__THE TASK__. Below are the records. Retype exactly the lines between the lines holding "You are a computer-use agent. 853x676 pixels." and "Instruction: Open the", inclusive.

__PROVIDED RECORDS__.
▼
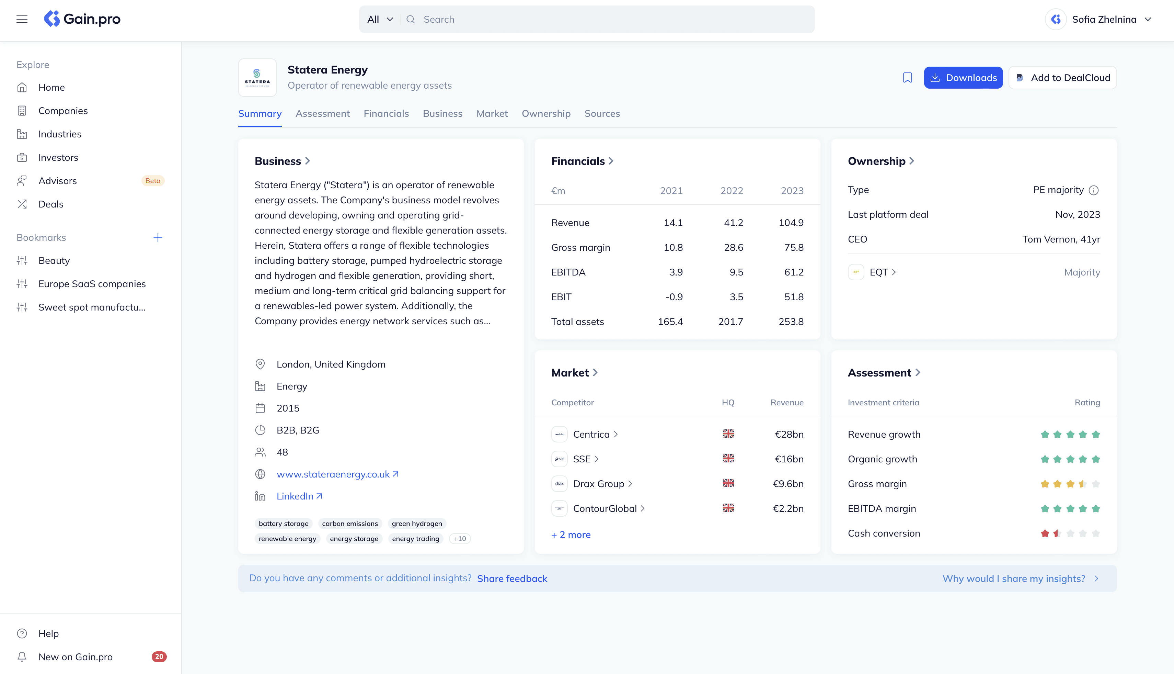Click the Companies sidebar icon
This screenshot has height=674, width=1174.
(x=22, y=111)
▲
▼
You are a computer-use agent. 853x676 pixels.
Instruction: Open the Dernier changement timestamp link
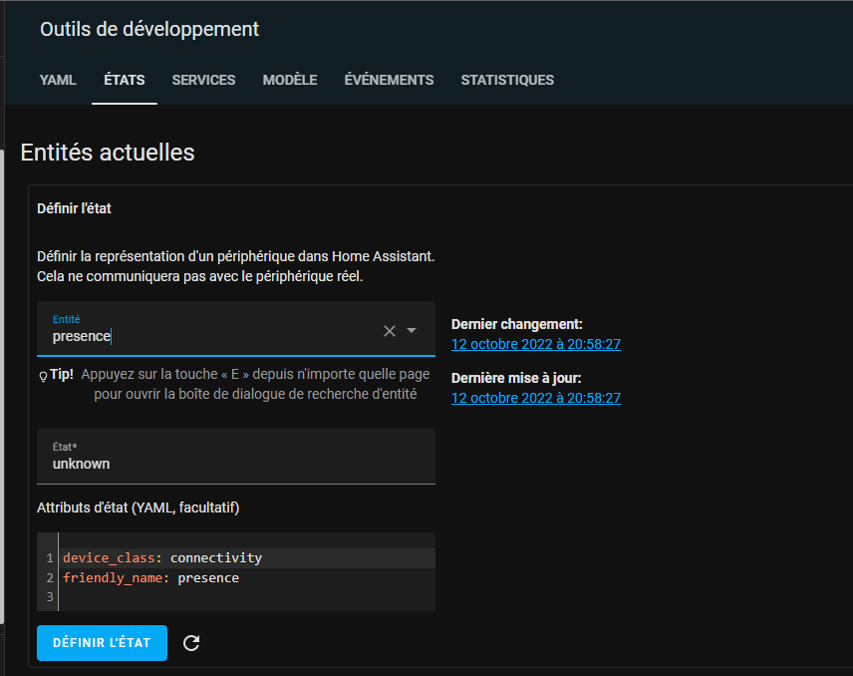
▲
__WRITTEN ANSWER__.
You are a computer-use agent. 853x676 pixels.
Instruction: Open the Dernier changement timestamp link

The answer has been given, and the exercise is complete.